Lancei dúvidas no post anterior quanto à existência de botecos em Viena. Mas é claro que a cidade com melhor qualidade de vida do mundo não poderia deixar de – também – ter os seus, afinal, aquela geladinha nos fins de tarde é fundamental para a felicidade geral de todos nós, os “butequeiros”. Só que esse tipo de estabelecimento aqui é diferente, tirante uns poucos ditos “boca quente”, principalmente os do Distrito 12, a maioria frequentada por estrangeiros, aqueles que, por aqui, literalmente, pegam no pesado.

Como minha filha já incorporou os costumes da boa vida vienense, até por influência do marido, um jovem executivo do setor de informática chegado numa boa mesa e numa parcimoniosa garrafa de prosecco, estou pegando carona e filando bóia em alguns dos bons restaurantes deste paraíso gastronômico europeu.

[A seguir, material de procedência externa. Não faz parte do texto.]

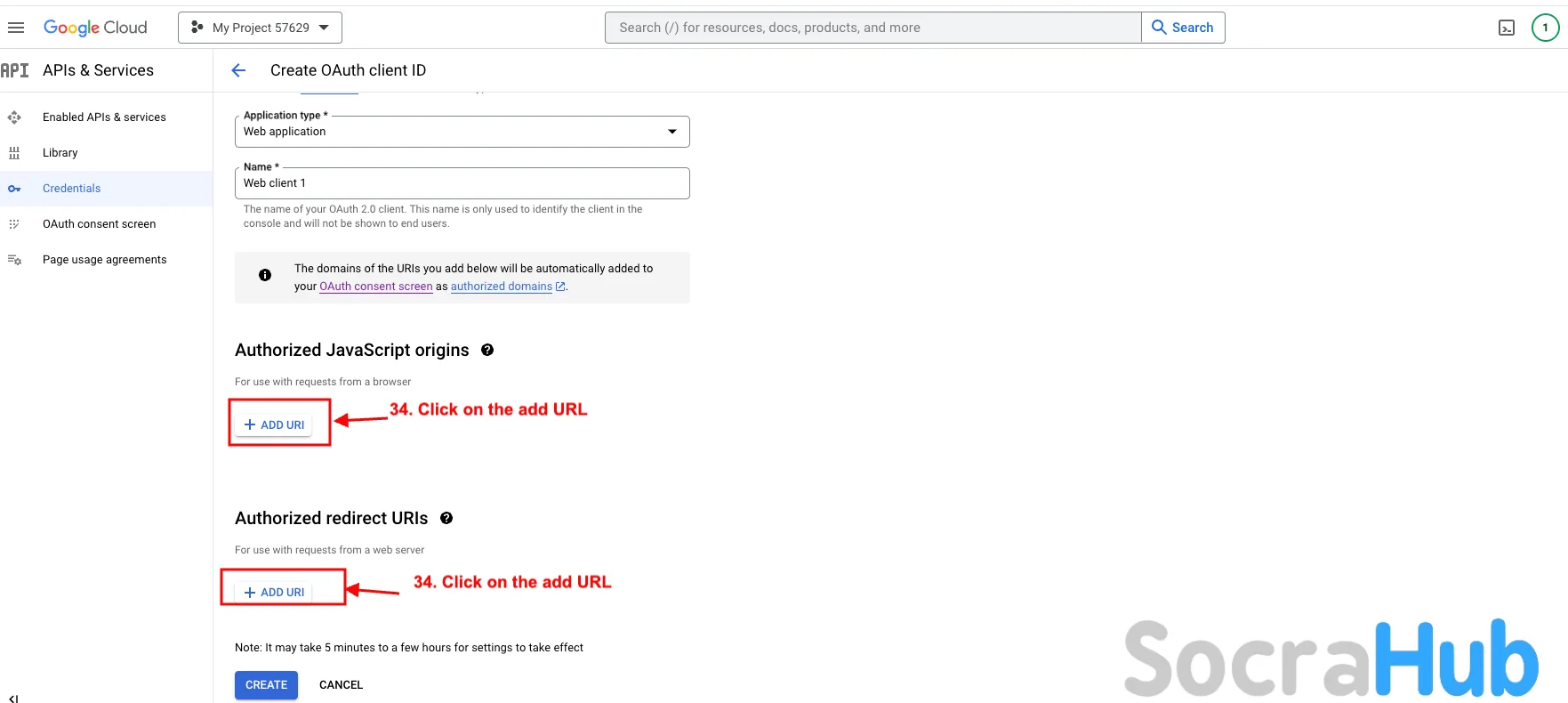Image resolution: width=1568 pixels, height=703 pixels.
Task: Follow the authorized domains link
Action: pos(502,287)
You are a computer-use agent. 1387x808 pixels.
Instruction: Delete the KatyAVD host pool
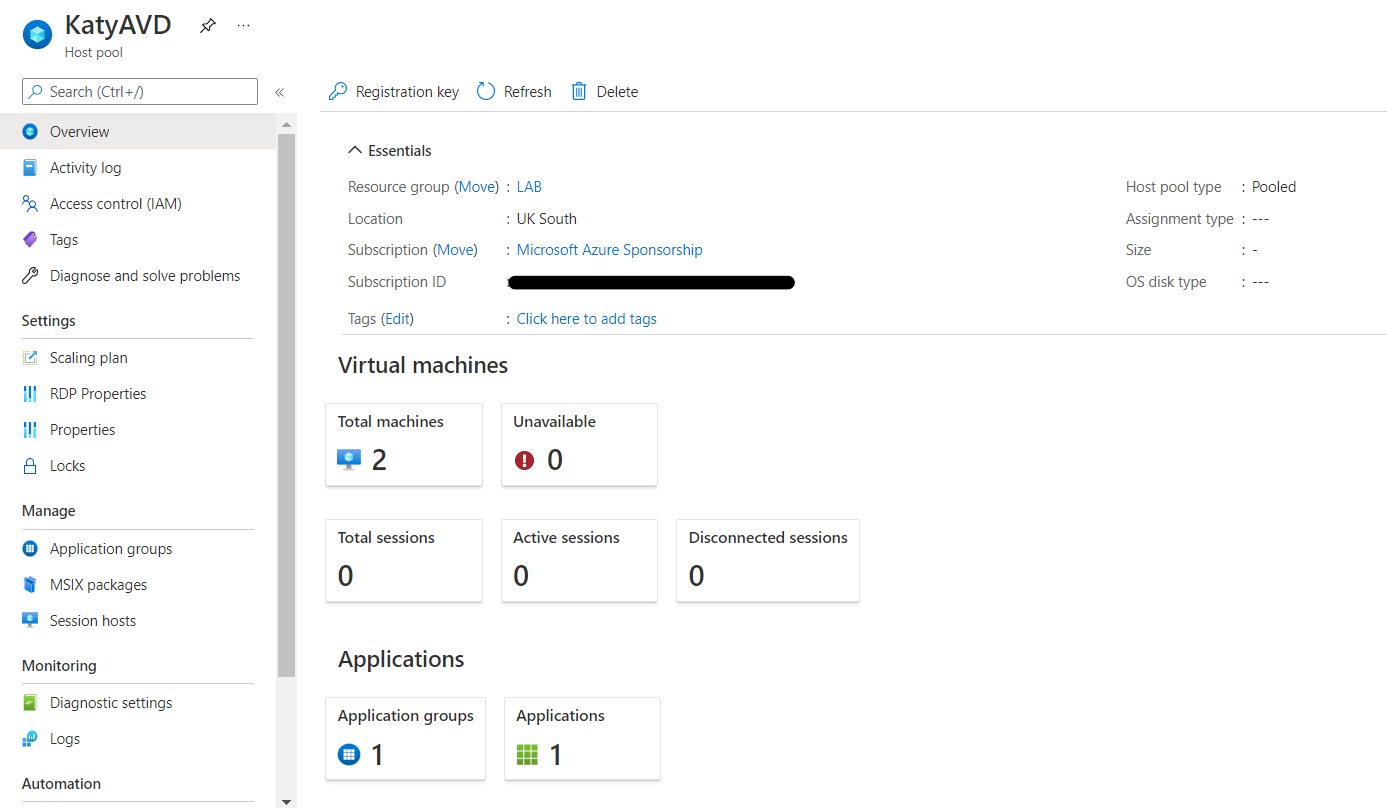(604, 91)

Como o Café Central, por exemplo, o mais famoso da capital, em cujas mesas sentaram figuras como o pai da psicanálise, Sigmund Freud, o líder da revolução soviética Vladmir Lennin e o “Valdecir” de lá, um tal de Leon Trótski, Franz Kafka, além, claro, do cara cujo nome, por aqui, só é dito bem baixinho, para não se levantar suspeitas quanto a uma possível simpatia pelo regime que liderou e tantos sobressaltos causa até hoje à humanidade – o Adolf, ele mesmo, Hitler!

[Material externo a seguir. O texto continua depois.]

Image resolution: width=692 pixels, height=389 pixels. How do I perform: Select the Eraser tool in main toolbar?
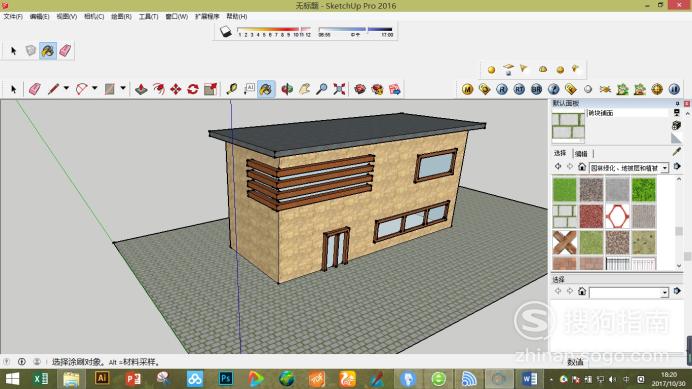(34, 89)
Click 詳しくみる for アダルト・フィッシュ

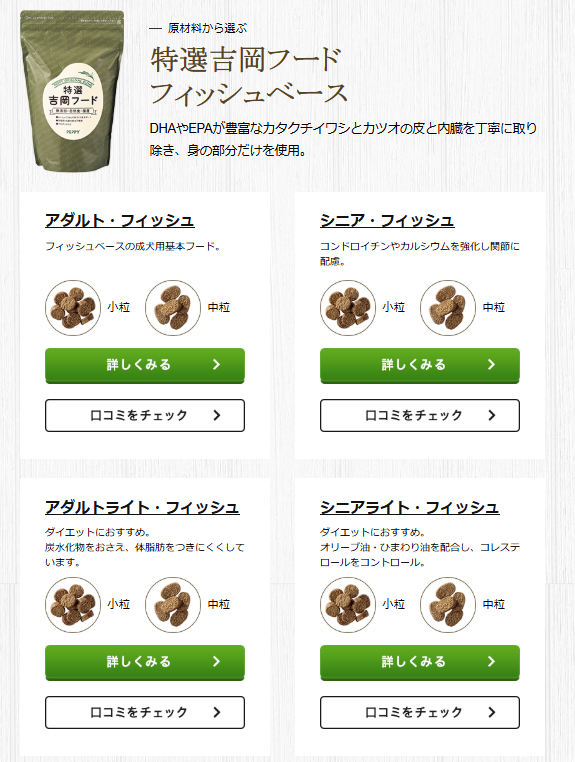coord(145,365)

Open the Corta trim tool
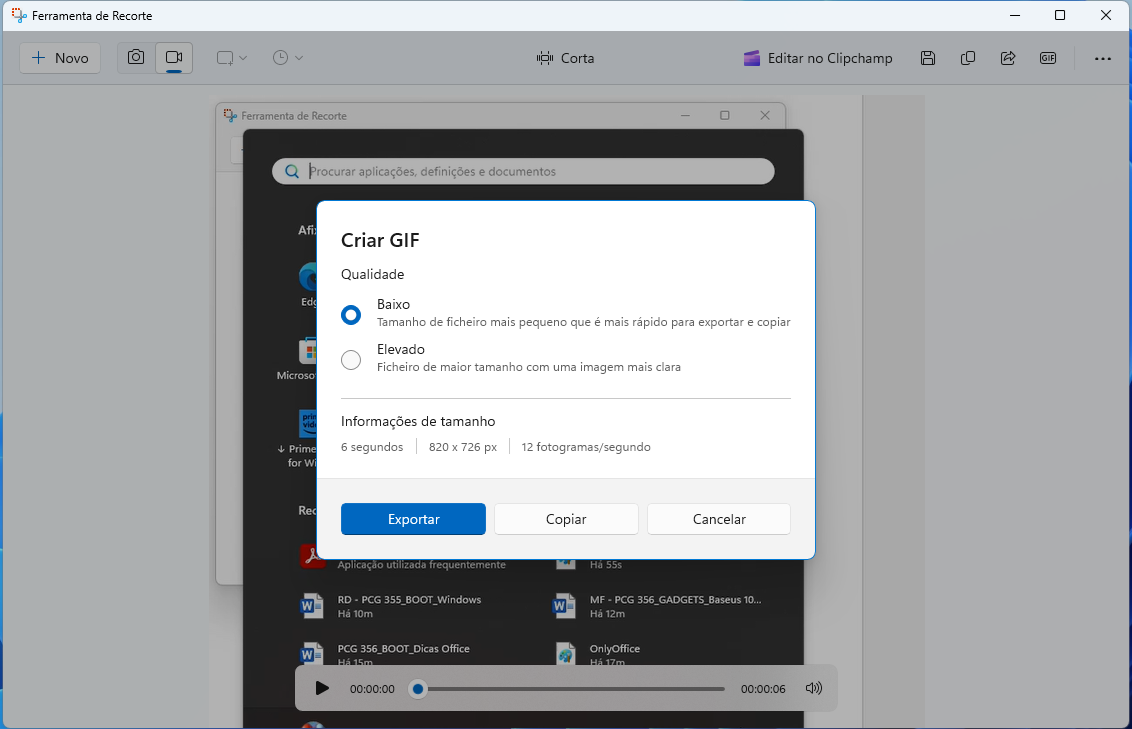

Entre os tantos frequentadores famosos deste “barzinho” vienense, um me fez lembrar o nosso já lendário Waldemar Gonçalves Russo, o tal de Peter Altenberg (1859-1919). A relação de Altenberg (boêmio e escritor de origem judaica) com o Café Central de Viena era mais ou menos como a do Russo com no bar do Takeo. Ele era o primeiro a chegar e o último a sair. Ficou tão freguês, como eu, nos bons tempos do Caneca, do Antonio Eugênio, mais tarde do Batatinha, de seu Jonir e por último do Quatrilho, de Sinval e Gema, que os Correios da Áustria nem se preocupavam em mandar correspondência para a residência dele. Era ali, enquanto fazia seus escritos e tomava seus goles que recebia também suas cartas.

O “Russo” de Viena gostou tanto do Café Central que nunca mais saiu de lá. Eternizado numa escultura em papel-machê, na entrada do “boteco” ele dá as boas-vindas aos clientes, sempre chegando do mundo inteiro, famosos ou não, como o blogueiro da beira do Laranja Doce.